Boris Johnson has claimed his government’s plans to unilaterally tear up parts of the Northern Ireland Protocol could become law “very soon”.

While MPs met to debate the controversial legislation intended to ignore parts of the post-Brexit trade mechanism in Northern Ireland, Mr Johnson argued that the laws – which risk retaliation and even a trade war with the EU – could be implemented in 2022.

His comments at the G7 summit run counter to expectations that colleagues will block the legislation for up to 12 months.

The prime minister also insisted he was not disturbed by possible plots by his fellow Tories to oust him, following a stinging double defeat in the election and the resignation of Tory party chairman Oliver Dowden.

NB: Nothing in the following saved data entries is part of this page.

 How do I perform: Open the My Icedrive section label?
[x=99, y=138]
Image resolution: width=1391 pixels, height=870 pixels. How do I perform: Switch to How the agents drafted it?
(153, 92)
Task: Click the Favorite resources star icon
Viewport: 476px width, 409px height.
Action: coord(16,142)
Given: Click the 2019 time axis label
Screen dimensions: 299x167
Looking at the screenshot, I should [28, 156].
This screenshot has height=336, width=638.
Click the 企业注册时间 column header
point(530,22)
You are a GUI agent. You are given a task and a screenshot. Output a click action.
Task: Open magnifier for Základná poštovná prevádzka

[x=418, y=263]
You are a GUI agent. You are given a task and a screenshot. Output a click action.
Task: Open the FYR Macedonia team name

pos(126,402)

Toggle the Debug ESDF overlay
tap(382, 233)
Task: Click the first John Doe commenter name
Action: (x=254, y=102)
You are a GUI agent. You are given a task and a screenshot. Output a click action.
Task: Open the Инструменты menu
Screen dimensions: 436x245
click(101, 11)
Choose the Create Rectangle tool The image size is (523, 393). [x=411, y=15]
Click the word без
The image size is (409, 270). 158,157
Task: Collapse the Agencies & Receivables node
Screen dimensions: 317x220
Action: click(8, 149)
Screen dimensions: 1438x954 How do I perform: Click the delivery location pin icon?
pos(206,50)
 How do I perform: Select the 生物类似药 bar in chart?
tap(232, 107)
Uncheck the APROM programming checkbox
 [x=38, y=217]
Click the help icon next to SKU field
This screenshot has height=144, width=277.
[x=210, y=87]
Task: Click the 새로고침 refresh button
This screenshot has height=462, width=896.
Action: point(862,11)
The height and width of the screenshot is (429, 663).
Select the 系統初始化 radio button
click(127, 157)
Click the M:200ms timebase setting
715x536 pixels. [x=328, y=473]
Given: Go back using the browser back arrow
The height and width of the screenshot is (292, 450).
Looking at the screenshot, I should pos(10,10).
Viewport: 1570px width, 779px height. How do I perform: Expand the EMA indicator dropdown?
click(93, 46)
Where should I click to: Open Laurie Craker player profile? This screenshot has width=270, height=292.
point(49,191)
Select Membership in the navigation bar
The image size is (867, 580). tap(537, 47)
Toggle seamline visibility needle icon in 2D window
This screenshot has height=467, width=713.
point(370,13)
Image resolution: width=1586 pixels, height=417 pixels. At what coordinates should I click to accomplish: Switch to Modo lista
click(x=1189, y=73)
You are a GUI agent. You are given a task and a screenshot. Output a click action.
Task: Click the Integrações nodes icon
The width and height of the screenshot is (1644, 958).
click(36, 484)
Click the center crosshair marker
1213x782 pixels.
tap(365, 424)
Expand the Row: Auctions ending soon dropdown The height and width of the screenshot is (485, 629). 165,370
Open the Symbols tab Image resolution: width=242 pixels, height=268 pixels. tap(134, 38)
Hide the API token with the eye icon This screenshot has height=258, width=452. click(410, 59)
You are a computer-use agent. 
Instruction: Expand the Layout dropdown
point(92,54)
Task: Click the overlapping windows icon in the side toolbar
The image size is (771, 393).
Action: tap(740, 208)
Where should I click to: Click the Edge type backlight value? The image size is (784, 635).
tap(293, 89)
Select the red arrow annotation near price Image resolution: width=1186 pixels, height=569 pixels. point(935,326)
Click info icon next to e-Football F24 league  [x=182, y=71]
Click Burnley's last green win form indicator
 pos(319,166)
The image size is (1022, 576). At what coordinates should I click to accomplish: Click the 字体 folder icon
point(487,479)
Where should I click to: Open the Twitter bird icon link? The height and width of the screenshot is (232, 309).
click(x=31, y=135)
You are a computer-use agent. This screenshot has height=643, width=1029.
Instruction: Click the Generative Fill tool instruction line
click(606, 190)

Questions about his leadership were “settled” in the recent confidence vote. a third term.


Johnson says ‘no one is giving up the privilege’ of being prime minister and claims ‘new mandate’ to lead

Asked at the G7 summit if he was considering running away from No. 10, Mr Johnson told the BBC: “You’re asking me to talk about me and my career. I’m focused on what I’m doing as a leader of the country.”

The Prime Minister added: “That is a huge, huge privilege to do, no one is letting such a privilege down.”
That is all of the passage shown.